I lined up next to Galen on the start line and gave a quick wave to the British fans in the crowd. The race had a two-tiered start. A little bell rang to silence the crowd. I took a deep breath. BOOM!
As usual, I started at the back of the field and began working my way up to the leading pack. The first lap, the pace was in the mid-60s. Fine by me. I was happy to let it go along at this rate, knowing that I could go really hard on the last two or three laps and produce 55 or 56 seconds across the last 400 metres. Soon the lead group was reduced to Galen, me and the Africans: Tadese, Merga, Mathathi and Jeilan. At the halfway point
Bekele was spent and he had to drop out. Tadese nudged out in front. The pace in the big races is often quite slow; everyone is running it tactically, and some runners are afraid of what the other guys will do. I was working hard, but the pace wasn’t fast enough to split up the rest of the field. Then I started winding it up. I surged past Tegenkamp. With two laps to go, the pace picked up and runners started falling away. Now I moved up into fourth place. Still winding, still pushing. Waiting for the moment to attack. All of a sudden, Tadese slipped back. He was out of the picture.

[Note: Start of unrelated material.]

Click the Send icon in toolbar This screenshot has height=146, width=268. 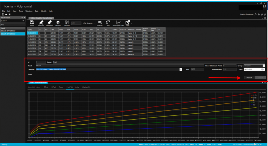click(x=108, y=22)
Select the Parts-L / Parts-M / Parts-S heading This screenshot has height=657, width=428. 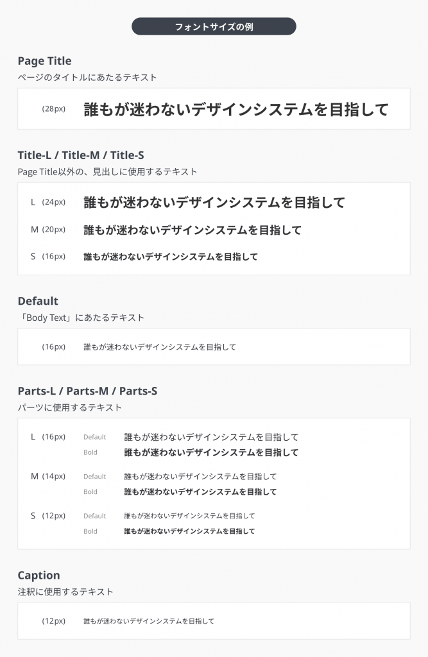click(87, 391)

‘Now,’ I thought. ‘Now’s the time to kick.’
With 500 metres to go, I bolted past Merga to take the lead. The clang of the bell told me we were coming into the last lap – 400 metres to go. I was having to dig really, really hard – harder than I’ve ever had to dig before. But it worked. I opened up this big gap between myself and the chasing pack. I must have been 10 metres in front of Merga and the rest. The finish line was in sight. At that point I thought I’d done enough to win the gold.

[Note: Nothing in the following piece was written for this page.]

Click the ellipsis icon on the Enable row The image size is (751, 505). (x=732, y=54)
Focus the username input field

Out of nowhere, this guy just tore past me.
Jeilan.
In the blink of an eye, the young Ethiopian had wiped out the big gap I’d worked so hard to build and took the lead. I had to dig even deeper now. I dug hard. I worked hard. I gave it everything I could to try and catch Jeilan, sensing that gold slipping through my fingers, like sand. It was too late. I’d kicked on too soon. I was helpless as Jeilan sprinted ahead and won the race. As I made it over the line I slumped to my knees in disbelief. ‘I’ve lost.’ That thought kept repeating inside my head. ‘I can’t believe I’ve lost.’ At the very moment when I felt like I had the 10,000 metres gold in the bag, Jeilan had beaten me. I had clocked a time of 27:14.07. Jeilan ran it in 27:13.81. There was less than three-tenths of a second in it. Gutting.